Banks are rarely insolvent but almost all banks are illiquid. Their depositors can ask for their money back at like 24 hours’ notice but it take them years to turn all collateral and other assets into cash money. So as long as depositors are satisfied that the bank in solvent and don’t care about the fact that they are illiquid: all is good! This is how financial systems are set up to work. It’s not necessarily the only way to have a financial system arranged but it is the most common one. It could be argued that it’s not great that banks can have short-term liabilaties and mostly long-term assets but this is what we’re going with…

This leads to the somewhat unusual situation where what depositors believe is the difference between having a bank run and not having a bank run. If there’s a run on the bank the financial system will collapse because banks will fail to redeem deposits and typically this brings down pension funds and insurance companies and can turn the country’s currency mostly without value.

Most jurisdictions have a formally defined depositor’s insurance.
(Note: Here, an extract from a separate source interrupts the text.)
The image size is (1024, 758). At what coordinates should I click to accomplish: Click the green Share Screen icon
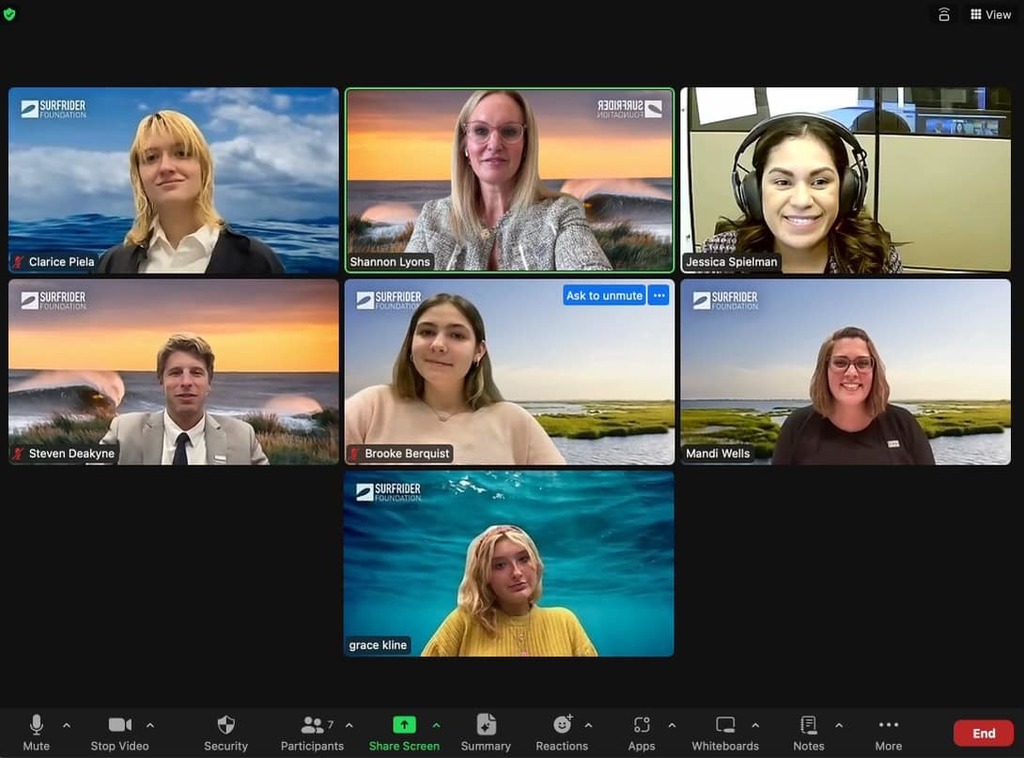404,725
The US is interesting in that the pseudo-private FDIC offers insurance to depositors in participating banks up to something like $250 000. In Europe it’s €100 000 I think. But in practice the insurance is 100% and there’s no upper limit.

In most countries governments don’t say that openly but as we saw with Silicon Valley Bank, the actual depositor-insurance is not capped. If it were then governments would need to sit and watch one bank fall, then another, then another. They would see bank after bank toppling and see it spread to other financial institutions.

So if you’re looking at the risk of a bank not being able to pay back the money you’ve deposited, that requires both the bank and the state itself being bankrupt. Lending money to the state itself is just accepting one of those risks. In Sweden SBAB is basically a bank run by the state and if you lose the money deposited with them, then holders of Swedish government bonds are also going to lose their money. Or to put in another way: SBAB won’t fail to meet it’s obligations as long as the Kingdom of Sweden has a government capable of worrying about the financial system.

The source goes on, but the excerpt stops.